I was wondering why Lena Dunham’s new show on HBO, “GIRLS,” got the bitch slot (10:30pm) on the Sunday night line-up, despite all of the glowing reviews in the media. Or at least the New York-centric, witty pop culture media that defines my worldview.

After watching it last night, I think I know why. Despite the fact that New Yorker television critic Emily Nussbaum describes herself as “a goner, a convert” for the show, and even though writers like Frank Bruni seem to think that it defines the way that the rising generation of women feel about sex, the network executives aren’t sure it’s that good.

And, if the first episode is any indication, it’s not. I say this with a twinge of envy-relief—and also with disappointment, because I find Lena Dunham to be really endearing, the kind of girl you’d immediately want to be friends with—but the show was dull, confusing, and myopic. “This is what middle-aged well-educated white people WANT to think 24-year-olds are like today!” I thought, as I continually checked the clock from 10:33pm until 11:04pm, waiting for the minute when I could, with good conscious, turn off the television and go to sleep.

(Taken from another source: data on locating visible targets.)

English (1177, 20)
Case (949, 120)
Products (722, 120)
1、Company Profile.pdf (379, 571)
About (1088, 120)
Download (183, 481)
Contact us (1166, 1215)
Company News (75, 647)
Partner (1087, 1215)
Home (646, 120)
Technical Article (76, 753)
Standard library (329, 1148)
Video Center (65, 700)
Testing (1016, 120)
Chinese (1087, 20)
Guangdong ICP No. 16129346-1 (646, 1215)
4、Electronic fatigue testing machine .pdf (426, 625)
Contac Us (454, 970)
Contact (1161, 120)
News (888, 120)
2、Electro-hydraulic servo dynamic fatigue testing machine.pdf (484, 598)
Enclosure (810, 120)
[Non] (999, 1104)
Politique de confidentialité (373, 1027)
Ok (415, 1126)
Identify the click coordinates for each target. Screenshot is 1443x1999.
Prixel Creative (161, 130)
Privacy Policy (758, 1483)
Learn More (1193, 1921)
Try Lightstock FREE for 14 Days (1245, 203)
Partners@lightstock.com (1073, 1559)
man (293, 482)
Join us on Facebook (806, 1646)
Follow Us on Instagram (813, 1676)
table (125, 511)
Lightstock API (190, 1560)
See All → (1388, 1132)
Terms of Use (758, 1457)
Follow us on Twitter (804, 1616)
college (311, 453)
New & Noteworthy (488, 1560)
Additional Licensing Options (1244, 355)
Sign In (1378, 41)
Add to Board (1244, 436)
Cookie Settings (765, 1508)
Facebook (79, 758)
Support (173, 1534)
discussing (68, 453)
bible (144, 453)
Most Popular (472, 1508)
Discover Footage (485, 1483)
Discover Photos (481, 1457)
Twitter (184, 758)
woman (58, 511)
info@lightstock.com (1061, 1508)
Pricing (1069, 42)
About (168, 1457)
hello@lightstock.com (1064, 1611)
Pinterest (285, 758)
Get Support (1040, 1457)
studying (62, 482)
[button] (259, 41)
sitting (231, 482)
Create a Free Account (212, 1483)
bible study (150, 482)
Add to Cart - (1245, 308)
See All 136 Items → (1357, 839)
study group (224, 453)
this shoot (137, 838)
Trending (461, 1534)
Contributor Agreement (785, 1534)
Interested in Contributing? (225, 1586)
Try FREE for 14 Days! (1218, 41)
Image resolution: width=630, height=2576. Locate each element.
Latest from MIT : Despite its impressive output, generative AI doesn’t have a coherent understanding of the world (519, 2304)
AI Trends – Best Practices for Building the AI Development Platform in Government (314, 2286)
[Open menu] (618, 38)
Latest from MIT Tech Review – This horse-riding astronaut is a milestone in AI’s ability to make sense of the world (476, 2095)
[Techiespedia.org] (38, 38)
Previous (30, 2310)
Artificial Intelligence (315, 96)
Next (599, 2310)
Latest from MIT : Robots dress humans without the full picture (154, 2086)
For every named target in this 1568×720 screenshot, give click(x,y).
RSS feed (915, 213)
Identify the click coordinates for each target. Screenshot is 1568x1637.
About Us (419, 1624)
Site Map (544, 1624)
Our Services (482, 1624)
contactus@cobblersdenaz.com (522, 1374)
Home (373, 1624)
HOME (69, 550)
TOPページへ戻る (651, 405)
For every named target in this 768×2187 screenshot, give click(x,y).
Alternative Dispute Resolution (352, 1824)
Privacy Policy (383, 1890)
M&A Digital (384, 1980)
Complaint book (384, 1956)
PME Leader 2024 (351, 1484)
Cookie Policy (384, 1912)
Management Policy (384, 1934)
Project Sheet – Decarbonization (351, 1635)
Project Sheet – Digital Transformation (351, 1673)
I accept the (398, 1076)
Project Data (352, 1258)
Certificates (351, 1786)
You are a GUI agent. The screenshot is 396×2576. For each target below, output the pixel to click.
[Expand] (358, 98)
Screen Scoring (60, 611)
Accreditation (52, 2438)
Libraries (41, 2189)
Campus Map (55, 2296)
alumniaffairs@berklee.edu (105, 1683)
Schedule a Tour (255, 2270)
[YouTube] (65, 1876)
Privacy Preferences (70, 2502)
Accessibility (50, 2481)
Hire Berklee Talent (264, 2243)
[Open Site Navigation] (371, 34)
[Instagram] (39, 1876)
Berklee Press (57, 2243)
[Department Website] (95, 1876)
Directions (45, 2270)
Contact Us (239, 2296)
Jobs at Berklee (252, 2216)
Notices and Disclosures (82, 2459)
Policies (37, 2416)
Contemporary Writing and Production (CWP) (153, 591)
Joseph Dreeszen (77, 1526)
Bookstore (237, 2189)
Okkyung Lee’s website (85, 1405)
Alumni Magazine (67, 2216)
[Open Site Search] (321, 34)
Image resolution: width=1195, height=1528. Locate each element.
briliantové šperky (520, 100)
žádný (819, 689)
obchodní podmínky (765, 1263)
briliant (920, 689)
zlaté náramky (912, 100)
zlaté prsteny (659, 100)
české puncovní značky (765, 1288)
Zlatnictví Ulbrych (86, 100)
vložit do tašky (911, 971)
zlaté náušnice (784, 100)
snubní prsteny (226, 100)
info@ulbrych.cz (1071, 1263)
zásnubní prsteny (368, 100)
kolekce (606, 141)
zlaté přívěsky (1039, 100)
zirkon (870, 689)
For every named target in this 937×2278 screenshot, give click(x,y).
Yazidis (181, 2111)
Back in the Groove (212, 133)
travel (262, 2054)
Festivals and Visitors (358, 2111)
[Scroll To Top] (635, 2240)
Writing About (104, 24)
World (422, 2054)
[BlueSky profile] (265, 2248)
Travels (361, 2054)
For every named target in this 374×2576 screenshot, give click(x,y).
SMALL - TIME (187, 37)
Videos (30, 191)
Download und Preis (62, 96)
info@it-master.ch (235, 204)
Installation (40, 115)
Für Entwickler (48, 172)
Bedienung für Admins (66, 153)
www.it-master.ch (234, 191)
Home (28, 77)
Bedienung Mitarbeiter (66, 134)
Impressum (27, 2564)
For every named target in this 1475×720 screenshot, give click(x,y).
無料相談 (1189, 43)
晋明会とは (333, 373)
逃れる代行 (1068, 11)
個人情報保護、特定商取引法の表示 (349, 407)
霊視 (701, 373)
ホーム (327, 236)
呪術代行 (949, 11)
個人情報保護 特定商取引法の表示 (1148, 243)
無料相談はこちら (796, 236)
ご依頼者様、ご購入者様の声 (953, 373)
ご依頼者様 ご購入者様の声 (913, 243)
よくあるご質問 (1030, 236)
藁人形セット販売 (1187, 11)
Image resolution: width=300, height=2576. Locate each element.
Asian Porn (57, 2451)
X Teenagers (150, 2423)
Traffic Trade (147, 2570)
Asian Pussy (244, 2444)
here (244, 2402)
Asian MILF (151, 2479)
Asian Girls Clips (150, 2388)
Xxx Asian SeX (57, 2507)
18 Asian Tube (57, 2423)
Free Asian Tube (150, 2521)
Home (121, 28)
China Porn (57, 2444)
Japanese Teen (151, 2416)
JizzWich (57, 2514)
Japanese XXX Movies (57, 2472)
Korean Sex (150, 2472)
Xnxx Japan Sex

Because from the moment that Lena appeared on the screen as Hannah, a young woman from the Midwest who has been living on her parent’s dime in New York for the past two years, to the first time she referenced how hard it is to get a job in this economy—in the publishing industry, no less, which doesn’t even pay living wages for its executives, thereby rendering a quest for a salary almost superfluous— to the awkward, uninspired sex between Hannah and her worm bellied loser of a lover, to the final scene in which Hannah, on her own, walks bravely past a TAXI CAB, Carrie-style, towards the subway, I was fucking bored.